Hof Den Haag, 23-07-2013, nr. 200.129.862/01
ECLI:NL:GHDHA:2013:2900
- Instantie
Hof Den Haag
- Datum
23-07-2013
- Zaaknummer
200.129.862/01
- Vakgebied(en)
Insolventierecht (V)
- Brondocumenten en formele relaties
ECLI:NL:GHDHA:2013:2900, Uitspraak, Hof Den Haag, 23‑07‑2013; (Hoger beroep)
- Wetingang
- Vindplaatsen
JOR 2014/249 met annotatie van mr. W.J.B. van Nielen
Uitspraak 23‑07‑2013
Inhoudsindicatie
Art. 87 en 105 Fw. Inbewaringstelling niet in strijd met de artikelen 5 en 6 EVRM en het nemo tenetur-beginsel. Verzoek tot onmiddellijke invrijheidstelling dan wel schorsing van de inbewaringstelling afgewezen. Hof heeft nader bepaald dat de door gefailleerde aan de curator verstrekte informatie, waarvan het bestaan van de wil van gefailleerde afhankelijk is, slechts mag worden gebruikt ten behoeve van het beheer en de vereffening van de failliete boedel en een voortvarende afwikkeling van het faillissement (vergelijk: Hoge Raad, 12 juli 2013, ECLI:NL:HR:2013:BZ3640).

*Deel gegevensverzameling*:
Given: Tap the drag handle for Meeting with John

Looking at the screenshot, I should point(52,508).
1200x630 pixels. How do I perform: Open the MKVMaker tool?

*Wat nodig is*:
Neem het stuk van de uitspraak van "Insolventierecht (V)" tot en met "juli 2013, ECLI:NL:HR:2013:BZ3640)." opnieuw over en vervang daarin "curator" door "bewindvoerder".

*Oplossing opdracht*:
Insolventierecht (V)
- Brondocumenten en formele relaties
ECLI:NL:GHDHA:2013:2900, Uitspraak, Hof Den Haag, 23‑07‑2013; (Hoger beroep)
- Wetingang
- Vindplaatsen
JOR 2014/249 met annotatie van mr. W.J.B. van Nielen
Uitspraak 23‑07‑2013
Inhoudsindicatie
Art. 87 en 105 Fw. Inbewaringstelling niet in strijd met de artikelen 5 en 6 EVRM en het nemo tenetur-beginsel. Verzoek tot onmiddellijke invrijheidstelling dan wel schorsing van de inbewaringstelling afgewezen. Hof heeft nader bepaald dat de door gefailleerde aan de bewindvoerder verstrekte informatie, waarvan het bestaan van de wil van gefailleerde afhankelijk is, slechts mag worden gebruikt ten behoeve van het beheer en de vereffening van de failliete boedel en een voortvarende afwikkeling van het faillissement (vergelijk: Hoge Raad, 12 juli 2013, ECLI:NL:HR:2013:BZ3640).